Most craft beers slug it out in the highly hopped 12-oz. bottle segment. Then there are the abbey-style brews, packaged in 750ml bottles with a cork enclosure. One of the most successful brewers is Cooperstown, NY’s Ommegang Brewery, a subsidiary of Belgium’s Duvel Moortgat Brewery. To develop a cohesive look for a growing variety of styles, the firm commissioned a rebranding project that included updated labels and secondary packaging
Early in the project, Ommegang and its redesign team decided metalized paper would best convey the new look. The medium is not new to US brewers—think Coors’ silver bullet—but no US craft brewery had ever used metalized paper, according to Kizzie Suriel, creative director at AR Metallizing. Further complicating the project was a requirement that the label be embossed. Offset printing won’t support embossing, points out Dana Jenkins, account executive with Rochester, NY-based Flower City Printing, forcing the printer to tackle the project with flexo printing.

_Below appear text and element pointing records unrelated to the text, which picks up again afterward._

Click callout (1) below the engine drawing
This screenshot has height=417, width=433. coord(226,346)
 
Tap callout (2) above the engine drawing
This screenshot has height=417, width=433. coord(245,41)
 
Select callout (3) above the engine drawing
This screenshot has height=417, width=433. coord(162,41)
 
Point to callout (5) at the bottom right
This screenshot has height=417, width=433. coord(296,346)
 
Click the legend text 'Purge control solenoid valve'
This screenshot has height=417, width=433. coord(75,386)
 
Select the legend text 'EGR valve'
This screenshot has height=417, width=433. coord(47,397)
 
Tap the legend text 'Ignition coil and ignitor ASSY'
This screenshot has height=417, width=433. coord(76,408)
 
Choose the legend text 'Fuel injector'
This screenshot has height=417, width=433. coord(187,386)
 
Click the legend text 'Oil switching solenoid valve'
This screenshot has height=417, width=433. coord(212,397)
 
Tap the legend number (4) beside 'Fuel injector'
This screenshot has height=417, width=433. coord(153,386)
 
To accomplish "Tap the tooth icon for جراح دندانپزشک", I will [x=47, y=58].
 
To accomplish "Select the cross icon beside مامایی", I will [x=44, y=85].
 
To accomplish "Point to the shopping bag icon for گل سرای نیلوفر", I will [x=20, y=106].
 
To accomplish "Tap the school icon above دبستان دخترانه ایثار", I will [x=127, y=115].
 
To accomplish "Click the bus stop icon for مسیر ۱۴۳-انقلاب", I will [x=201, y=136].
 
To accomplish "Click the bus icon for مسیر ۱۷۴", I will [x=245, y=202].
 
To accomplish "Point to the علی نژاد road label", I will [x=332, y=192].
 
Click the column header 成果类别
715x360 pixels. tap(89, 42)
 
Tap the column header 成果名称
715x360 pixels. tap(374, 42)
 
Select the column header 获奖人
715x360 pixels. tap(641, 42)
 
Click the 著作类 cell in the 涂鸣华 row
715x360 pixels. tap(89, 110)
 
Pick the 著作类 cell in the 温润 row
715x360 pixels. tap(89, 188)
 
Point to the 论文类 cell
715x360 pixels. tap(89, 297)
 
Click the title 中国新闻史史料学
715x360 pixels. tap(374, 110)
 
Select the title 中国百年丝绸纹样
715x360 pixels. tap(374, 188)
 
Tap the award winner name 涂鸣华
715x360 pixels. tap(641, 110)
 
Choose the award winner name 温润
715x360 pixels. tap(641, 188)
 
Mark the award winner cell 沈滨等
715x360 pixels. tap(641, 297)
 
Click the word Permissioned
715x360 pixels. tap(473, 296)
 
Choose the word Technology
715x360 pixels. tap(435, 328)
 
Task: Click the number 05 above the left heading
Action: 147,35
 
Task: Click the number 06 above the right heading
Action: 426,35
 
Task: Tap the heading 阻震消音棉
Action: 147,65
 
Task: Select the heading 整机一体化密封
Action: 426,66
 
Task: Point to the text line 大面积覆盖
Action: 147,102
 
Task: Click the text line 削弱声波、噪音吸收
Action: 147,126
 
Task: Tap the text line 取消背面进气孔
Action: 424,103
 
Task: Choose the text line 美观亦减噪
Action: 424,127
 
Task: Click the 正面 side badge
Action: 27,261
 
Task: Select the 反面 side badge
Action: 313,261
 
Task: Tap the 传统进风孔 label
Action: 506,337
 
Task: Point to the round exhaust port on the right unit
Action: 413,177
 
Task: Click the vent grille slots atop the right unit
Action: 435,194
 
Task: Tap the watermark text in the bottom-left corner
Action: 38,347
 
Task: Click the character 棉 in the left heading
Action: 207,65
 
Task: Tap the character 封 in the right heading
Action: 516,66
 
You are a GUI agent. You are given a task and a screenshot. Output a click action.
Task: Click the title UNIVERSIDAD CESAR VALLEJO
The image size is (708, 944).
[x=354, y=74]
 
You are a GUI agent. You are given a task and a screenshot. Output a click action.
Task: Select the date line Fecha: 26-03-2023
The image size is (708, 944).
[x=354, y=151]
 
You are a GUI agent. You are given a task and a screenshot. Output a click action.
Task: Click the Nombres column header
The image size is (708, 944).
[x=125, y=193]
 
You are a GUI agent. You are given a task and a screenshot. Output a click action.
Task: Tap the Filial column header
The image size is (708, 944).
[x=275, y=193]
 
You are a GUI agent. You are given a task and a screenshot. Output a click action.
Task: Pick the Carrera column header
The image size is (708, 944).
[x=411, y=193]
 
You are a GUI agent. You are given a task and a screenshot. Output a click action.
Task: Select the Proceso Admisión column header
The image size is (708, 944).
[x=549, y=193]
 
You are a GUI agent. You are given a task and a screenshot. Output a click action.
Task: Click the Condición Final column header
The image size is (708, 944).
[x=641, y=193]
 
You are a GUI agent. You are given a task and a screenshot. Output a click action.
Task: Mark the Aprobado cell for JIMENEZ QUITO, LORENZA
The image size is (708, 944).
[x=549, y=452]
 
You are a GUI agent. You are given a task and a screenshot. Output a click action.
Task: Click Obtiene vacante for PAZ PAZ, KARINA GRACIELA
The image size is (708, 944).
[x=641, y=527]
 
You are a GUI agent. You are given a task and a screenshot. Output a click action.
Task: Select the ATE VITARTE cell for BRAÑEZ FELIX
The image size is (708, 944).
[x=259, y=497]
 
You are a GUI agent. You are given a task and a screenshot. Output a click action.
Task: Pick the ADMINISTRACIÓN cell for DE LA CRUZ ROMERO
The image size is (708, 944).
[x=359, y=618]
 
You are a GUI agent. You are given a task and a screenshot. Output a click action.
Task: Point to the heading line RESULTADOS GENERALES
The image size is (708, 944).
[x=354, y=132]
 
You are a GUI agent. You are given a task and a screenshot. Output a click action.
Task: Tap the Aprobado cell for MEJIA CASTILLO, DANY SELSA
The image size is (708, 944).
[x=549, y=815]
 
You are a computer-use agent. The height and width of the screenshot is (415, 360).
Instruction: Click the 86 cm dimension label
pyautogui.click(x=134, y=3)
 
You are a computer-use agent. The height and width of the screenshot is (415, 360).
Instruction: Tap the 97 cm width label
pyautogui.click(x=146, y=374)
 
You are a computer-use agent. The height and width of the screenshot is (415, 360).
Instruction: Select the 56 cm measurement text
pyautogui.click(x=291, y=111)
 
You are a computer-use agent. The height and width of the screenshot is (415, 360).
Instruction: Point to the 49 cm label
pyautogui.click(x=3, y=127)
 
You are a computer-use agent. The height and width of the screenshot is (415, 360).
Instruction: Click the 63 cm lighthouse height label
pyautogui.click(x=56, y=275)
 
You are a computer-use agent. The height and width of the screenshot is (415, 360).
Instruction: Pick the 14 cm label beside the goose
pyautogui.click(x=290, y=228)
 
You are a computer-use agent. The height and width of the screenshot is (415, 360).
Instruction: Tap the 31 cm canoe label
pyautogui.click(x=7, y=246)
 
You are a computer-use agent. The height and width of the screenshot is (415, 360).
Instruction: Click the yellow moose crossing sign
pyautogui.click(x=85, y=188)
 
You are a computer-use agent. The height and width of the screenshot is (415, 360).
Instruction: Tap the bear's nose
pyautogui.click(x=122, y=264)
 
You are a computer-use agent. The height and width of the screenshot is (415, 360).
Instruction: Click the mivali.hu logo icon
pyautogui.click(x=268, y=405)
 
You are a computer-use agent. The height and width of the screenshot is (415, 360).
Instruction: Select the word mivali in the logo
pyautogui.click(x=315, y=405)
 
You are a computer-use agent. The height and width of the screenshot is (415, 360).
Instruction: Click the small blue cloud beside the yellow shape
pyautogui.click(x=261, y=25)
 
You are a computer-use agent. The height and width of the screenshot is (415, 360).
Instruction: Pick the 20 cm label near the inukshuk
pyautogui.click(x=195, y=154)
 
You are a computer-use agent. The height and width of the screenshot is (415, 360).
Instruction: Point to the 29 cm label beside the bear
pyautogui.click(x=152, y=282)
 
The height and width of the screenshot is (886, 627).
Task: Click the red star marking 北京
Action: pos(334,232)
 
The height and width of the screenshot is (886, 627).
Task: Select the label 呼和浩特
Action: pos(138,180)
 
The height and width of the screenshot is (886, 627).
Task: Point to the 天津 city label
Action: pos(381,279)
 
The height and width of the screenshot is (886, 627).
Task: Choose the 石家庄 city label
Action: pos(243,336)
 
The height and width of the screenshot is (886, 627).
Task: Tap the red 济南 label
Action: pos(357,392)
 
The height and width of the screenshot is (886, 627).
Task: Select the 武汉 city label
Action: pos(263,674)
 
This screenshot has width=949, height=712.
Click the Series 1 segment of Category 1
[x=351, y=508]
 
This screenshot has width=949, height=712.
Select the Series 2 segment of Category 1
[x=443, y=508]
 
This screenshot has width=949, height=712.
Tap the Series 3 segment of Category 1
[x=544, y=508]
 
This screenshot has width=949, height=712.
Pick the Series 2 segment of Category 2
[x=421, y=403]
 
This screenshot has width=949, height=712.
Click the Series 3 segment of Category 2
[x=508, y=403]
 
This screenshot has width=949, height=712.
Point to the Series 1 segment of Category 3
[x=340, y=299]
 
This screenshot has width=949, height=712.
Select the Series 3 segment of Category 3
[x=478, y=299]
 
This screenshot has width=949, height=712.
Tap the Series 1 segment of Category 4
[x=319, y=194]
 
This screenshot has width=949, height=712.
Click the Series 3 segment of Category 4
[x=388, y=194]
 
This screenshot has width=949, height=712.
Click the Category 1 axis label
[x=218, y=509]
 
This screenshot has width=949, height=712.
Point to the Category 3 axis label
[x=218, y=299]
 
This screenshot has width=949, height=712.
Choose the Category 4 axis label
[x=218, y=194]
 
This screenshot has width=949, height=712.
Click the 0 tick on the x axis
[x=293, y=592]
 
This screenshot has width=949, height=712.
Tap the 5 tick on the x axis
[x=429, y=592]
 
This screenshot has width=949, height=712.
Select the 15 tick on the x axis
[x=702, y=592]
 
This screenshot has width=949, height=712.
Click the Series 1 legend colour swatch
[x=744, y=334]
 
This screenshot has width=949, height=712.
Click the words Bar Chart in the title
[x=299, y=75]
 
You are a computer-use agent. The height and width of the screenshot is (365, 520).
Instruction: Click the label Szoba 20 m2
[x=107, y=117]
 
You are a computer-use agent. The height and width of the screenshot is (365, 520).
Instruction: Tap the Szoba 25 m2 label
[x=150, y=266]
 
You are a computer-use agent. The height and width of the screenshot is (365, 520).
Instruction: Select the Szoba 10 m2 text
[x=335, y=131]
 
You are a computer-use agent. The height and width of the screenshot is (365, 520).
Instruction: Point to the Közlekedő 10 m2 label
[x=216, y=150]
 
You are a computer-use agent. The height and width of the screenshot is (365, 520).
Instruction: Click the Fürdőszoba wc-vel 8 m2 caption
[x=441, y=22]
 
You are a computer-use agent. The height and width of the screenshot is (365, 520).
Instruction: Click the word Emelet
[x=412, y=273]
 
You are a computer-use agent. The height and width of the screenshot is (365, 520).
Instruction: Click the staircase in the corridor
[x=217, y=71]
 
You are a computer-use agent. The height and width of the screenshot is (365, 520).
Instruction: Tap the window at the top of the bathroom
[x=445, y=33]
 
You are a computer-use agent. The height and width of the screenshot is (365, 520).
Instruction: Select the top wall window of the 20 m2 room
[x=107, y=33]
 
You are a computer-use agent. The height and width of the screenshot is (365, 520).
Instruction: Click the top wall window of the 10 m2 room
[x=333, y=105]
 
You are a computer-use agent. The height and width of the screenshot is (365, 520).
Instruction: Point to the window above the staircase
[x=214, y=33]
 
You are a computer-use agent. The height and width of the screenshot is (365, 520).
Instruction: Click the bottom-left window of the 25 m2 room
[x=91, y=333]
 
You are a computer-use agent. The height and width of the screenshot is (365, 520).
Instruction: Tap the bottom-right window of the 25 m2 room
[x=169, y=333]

“This was our first beer label application and our first use of metalized paper on a flexo press,” adds Jenkins. Achieving the desired pearly effect with the opaque and transparent inks used with metalized paper proved difficult until Flower City called in its supplier, Franklin, MA-based AR Metallizing.
Metalized labels remain an oddity in the craft beer segment. “We’d like to change that,” says Suriel, and design support is one way of doing it.